____ Given records

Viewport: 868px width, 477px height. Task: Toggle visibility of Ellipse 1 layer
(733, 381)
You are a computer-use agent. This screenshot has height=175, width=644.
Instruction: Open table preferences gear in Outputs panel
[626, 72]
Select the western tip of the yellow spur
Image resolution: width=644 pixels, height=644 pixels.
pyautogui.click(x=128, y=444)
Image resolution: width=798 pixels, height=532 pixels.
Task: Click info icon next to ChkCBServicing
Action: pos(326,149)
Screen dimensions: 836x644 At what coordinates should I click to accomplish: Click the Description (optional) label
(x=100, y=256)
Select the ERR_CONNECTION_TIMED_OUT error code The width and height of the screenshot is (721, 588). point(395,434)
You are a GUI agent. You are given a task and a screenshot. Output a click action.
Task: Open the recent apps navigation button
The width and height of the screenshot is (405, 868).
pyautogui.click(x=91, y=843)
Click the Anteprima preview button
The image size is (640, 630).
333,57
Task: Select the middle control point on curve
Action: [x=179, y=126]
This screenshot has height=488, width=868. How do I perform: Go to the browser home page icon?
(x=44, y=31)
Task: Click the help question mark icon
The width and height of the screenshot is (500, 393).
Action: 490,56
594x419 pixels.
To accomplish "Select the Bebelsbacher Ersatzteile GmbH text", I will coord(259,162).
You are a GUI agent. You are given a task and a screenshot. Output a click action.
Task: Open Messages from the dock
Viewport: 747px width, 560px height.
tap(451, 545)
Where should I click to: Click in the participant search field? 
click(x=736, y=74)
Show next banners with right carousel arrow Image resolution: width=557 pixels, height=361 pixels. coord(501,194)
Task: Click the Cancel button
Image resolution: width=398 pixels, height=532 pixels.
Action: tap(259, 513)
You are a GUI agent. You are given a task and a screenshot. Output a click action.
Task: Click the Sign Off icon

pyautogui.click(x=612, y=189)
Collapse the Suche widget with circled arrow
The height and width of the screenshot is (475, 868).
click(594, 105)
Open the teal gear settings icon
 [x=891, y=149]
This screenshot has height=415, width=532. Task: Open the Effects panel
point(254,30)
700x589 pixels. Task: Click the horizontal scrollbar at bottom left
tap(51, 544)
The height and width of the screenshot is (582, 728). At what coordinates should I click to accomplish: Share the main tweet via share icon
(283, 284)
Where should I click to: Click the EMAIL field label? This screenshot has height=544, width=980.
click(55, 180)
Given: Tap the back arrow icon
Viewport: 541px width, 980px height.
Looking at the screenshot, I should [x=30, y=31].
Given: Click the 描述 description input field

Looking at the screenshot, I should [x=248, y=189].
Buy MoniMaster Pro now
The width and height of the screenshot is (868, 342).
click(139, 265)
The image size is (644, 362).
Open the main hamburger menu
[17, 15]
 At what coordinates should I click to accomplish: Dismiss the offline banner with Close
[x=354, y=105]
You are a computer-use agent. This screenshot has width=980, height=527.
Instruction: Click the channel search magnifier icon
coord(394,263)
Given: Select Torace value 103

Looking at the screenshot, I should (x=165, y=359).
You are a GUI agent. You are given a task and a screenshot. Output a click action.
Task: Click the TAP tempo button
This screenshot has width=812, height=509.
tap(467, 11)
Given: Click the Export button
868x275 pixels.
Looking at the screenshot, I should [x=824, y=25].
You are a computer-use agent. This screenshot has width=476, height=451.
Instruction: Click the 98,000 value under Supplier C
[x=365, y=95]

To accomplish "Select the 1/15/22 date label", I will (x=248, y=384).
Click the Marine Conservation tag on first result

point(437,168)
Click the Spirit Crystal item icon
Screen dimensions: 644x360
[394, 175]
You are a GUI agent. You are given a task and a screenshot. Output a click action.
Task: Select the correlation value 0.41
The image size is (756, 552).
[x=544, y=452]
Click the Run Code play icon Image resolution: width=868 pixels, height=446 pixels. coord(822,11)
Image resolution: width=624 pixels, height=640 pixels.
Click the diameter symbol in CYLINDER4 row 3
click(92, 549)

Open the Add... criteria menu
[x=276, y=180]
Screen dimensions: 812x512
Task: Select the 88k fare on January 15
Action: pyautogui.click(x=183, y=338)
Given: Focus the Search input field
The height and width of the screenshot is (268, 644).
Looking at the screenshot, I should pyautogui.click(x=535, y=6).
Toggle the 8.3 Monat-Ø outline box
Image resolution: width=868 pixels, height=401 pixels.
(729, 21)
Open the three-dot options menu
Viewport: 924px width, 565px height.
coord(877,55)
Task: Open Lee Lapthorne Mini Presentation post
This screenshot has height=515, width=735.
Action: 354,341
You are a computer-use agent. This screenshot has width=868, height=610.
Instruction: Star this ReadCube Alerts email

________

§ **Task brief**
Transcribe each line of the data above, unaltered, from the one where "Show next banners" appears to the one where "The image size is (644, 362)." appears, inclusive of both.

§ **Answer for this exercise**
Show next banners with right carousel arrow Image resolution: width=557 pixels, height=361 pixels. coord(501,194)
Task: Click the Cancel button
Image resolution: width=398 pixels, height=532 pixels.
Action: tap(259, 513)
You are a GUI agent. You are given a task and a screenshot. Output a click action.
Task: Click the Sign Off icon

pyautogui.click(x=612, y=189)
Collapse the Suche widget with circled arrow
The height and width of the screenshot is (475, 868).
click(594, 105)
Open the teal gear settings icon
 [x=891, y=149]
This screenshot has height=415, width=532. Task: Open the Effects panel
point(254,30)
700x589 pixels. Task: Click the horizontal scrollbar at bottom left
tap(51, 544)
The height and width of the screenshot is (582, 728). At what coordinates should I click to accomplish: Share the main tweet via share icon
(283, 284)
Where should I click to: Click the EMAIL field label? This screenshot has height=544, width=980.
click(55, 180)
Given: Tap the back arrow icon
Viewport: 541px width, 980px height.
Looking at the screenshot, I should [x=30, y=31].
Given: Click the 描述 description input field

Looking at the screenshot, I should [x=248, y=189].
Buy MoniMaster Pro now
The width and height of the screenshot is (868, 342).
click(139, 265)
The image size is (644, 362).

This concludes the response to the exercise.